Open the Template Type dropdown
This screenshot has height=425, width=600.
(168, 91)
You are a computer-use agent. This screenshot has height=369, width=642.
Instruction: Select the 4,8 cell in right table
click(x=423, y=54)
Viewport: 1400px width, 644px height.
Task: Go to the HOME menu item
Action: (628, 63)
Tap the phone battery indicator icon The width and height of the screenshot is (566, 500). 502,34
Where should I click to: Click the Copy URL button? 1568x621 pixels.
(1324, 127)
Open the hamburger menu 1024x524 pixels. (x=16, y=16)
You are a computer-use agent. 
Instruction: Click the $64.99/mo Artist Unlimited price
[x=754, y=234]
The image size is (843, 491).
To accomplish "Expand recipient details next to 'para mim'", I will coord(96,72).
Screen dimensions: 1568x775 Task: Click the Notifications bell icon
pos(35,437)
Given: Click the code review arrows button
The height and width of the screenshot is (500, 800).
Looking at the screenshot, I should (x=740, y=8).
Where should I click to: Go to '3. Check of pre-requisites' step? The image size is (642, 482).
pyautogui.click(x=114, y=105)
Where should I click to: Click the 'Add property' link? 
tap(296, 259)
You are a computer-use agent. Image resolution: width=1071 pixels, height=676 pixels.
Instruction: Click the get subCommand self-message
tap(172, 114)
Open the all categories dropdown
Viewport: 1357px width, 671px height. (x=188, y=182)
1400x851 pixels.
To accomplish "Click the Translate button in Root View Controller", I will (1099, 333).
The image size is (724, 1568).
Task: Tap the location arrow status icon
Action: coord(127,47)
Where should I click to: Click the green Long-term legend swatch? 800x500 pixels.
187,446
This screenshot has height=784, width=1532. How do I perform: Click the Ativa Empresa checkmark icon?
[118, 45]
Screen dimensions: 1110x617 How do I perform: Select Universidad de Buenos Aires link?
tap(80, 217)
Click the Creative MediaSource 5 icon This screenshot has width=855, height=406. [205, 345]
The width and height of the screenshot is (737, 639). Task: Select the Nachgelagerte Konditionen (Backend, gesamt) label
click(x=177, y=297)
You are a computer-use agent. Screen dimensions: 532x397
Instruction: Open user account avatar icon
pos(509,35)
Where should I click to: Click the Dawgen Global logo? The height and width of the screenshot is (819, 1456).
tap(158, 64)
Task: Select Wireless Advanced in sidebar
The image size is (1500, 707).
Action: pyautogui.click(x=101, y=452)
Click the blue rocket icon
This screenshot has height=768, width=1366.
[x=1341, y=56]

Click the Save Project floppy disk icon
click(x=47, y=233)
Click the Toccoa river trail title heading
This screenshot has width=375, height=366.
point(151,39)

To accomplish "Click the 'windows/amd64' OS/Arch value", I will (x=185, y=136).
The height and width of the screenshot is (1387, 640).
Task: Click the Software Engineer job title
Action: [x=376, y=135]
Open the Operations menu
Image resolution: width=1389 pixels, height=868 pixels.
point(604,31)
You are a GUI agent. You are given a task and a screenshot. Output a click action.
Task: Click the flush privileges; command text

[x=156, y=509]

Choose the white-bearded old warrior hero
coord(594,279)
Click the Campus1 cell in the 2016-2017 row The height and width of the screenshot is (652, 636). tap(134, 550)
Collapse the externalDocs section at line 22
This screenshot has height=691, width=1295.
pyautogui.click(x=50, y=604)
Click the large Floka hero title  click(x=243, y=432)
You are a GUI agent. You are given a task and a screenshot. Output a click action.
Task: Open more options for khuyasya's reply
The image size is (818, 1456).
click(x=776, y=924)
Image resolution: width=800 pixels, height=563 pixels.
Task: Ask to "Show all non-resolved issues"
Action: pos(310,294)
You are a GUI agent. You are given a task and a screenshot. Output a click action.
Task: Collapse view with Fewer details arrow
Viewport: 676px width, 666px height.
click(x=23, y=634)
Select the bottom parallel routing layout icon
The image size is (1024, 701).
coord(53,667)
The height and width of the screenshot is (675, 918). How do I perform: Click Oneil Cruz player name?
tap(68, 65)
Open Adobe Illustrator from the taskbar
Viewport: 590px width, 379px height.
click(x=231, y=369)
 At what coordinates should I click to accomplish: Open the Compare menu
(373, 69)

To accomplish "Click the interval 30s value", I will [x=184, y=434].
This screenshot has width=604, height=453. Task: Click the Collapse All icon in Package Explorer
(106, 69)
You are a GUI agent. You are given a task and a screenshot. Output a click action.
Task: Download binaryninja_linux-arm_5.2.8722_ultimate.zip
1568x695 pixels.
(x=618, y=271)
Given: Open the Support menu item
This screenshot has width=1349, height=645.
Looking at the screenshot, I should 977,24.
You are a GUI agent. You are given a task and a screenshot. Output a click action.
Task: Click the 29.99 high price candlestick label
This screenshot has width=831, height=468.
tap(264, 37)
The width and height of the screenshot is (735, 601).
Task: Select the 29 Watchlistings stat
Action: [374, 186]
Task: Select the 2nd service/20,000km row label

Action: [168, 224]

_Task objective_: Set down every line of the listing above again, exactly as given.

_Response to this exercise_:
Open the Template Type dropdown
This screenshot has height=425, width=600.
(168, 91)
You are a computer-use agent. This screenshot has height=369, width=642.
Instruction: Select the 4,8 cell in right table
click(x=423, y=54)
Viewport: 1400px width, 644px height.
Task: Go to the HOME menu item
Action: (628, 63)
Tap the phone battery indicator icon The width and height of the screenshot is (566, 500). 502,34
Where should I click to: Click the Copy URL button? 1568x621 pixels.
(1324, 127)
Open the hamburger menu 1024x524 pixels. (x=16, y=16)
You are a computer-use agent. 
Instruction: Click the $64.99/mo Artist Unlimited price
[x=754, y=234]
The image size is (843, 491).
To accomplish "Expand recipient details next to 'para mim'", I will coord(96,72).
Screen dimensions: 1568x775 Task: Click the Notifications bell icon
pos(35,437)
Given: Click the code review arrows button
The height and width of the screenshot is (500, 800).
Looking at the screenshot, I should (x=740, y=8).
Where should I click to: Go to '3. Check of pre-requisites' step? The image size is (642, 482).
pyautogui.click(x=114, y=105)
Where should I click to: Click the 'Add property' link? 
tap(296, 259)
You are a computer-use agent. Image resolution: width=1071 pixels, height=676 pixels.
Instruction: Click the get subCommand self-message
tap(172, 114)
Open the all categories dropdown
Viewport: 1357px width, 671px height. (x=188, y=182)
1400x851 pixels.
To accomplish "Click the Translate button in Root View Controller", I will (1099, 333).
The image size is (724, 1568).
Task: Tap the location arrow status icon
Action: coord(127,47)
Where should I click to: Click the green Long-term legend swatch? 800x500 pixels.
187,446
This screenshot has height=784, width=1532. How do I perform: Click the Ativa Empresa checkmark icon?
[118, 45]
Screen dimensions: 1110x617 How do I perform: Select Universidad de Buenos Aires link?
tap(80, 217)
Click the Creative MediaSource 5 icon This screenshot has width=855, height=406. [205, 345]
The width and height of the screenshot is (737, 639). Task: Select the Nachgelagerte Konditionen (Backend, gesamt) label
click(x=177, y=297)
You are a computer-use agent. Screen dimensions: 532x397
Instruction: Open user account avatar icon
pos(509,35)
Where should I click to: Click the Dawgen Global logo? The height and width of the screenshot is (819, 1456).
tap(158, 64)
Task: Select Wireless Advanced in sidebar
The image size is (1500, 707).
Action: pyautogui.click(x=101, y=452)
Click the blue rocket icon
This screenshot has height=768, width=1366.
[x=1341, y=56]

Click the Save Project floppy disk icon
click(x=47, y=233)
Click the Toccoa river trail title heading
This screenshot has width=375, height=366.
point(151,39)

To accomplish "Click the 'windows/amd64' OS/Arch value", I will (x=185, y=136).
The height and width of the screenshot is (1387, 640).
Task: Click the Software Engineer job title
Action: [x=376, y=135]
Open the Operations menu
Image resolution: width=1389 pixels, height=868 pixels.
point(604,31)
You are a GUI agent. You are given a task and a screenshot. Output a click action.
Task: Click the flush privileges; command text

[x=156, y=509]

Choose the white-bearded old warrior hero
coord(594,279)
Click the Campus1 cell in the 2016-2017 row The height and width of the screenshot is (652, 636). tap(134, 550)
Collapse the externalDocs section at line 22
This screenshot has height=691, width=1295.
pyautogui.click(x=50, y=604)
Click the large Floka hero title  click(x=243, y=432)
You are a GUI agent. You are given a task and a screenshot. Output a click action.
Task: Open more options for khuyasya's reply
The image size is (818, 1456).
click(x=776, y=924)
Image resolution: width=800 pixels, height=563 pixels.
Task: Ask to "Show all non-resolved issues"
Action: pos(310,294)
You are a GUI agent. You are given a task and a screenshot. Output a click action.
Task: Collapse view with Fewer details arrow
Viewport: 676px width, 666px height.
click(x=23, y=634)
Select the bottom parallel routing layout icon
The image size is (1024, 701).
coord(53,667)
The height and width of the screenshot is (675, 918). How do I perform: Click Oneil Cruz player name?
tap(68, 65)
Open Adobe Illustrator from the taskbar
Viewport: 590px width, 379px height.
click(x=231, y=369)
 At what coordinates should I click to accomplish: Open the Compare menu
(373, 69)

To accomplish "Click the interval 30s value", I will [x=184, y=434].
This screenshot has width=604, height=453. Task: Click the Collapse All icon in Package Explorer
(106, 69)
You are a GUI agent. You are given a task and a screenshot. Output a click action.
Task: Download binaryninja_linux-arm_5.2.8722_ultimate.zip
1568x695 pixels.
(x=618, y=271)
Given: Open the Support menu item
This screenshot has width=1349, height=645.
Looking at the screenshot, I should 977,24.
You are a GUI agent. You are given a task and a screenshot. Output a click action.
Task: Click the 29.99 high price candlestick label
This screenshot has width=831, height=468.
tap(264, 37)
The width and height of the screenshot is (735, 601).
Task: Select the 29 Watchlistings stat
Action: [374, 186]
Task: Select the 2nd service/20,000km row label

Action: [168, 224]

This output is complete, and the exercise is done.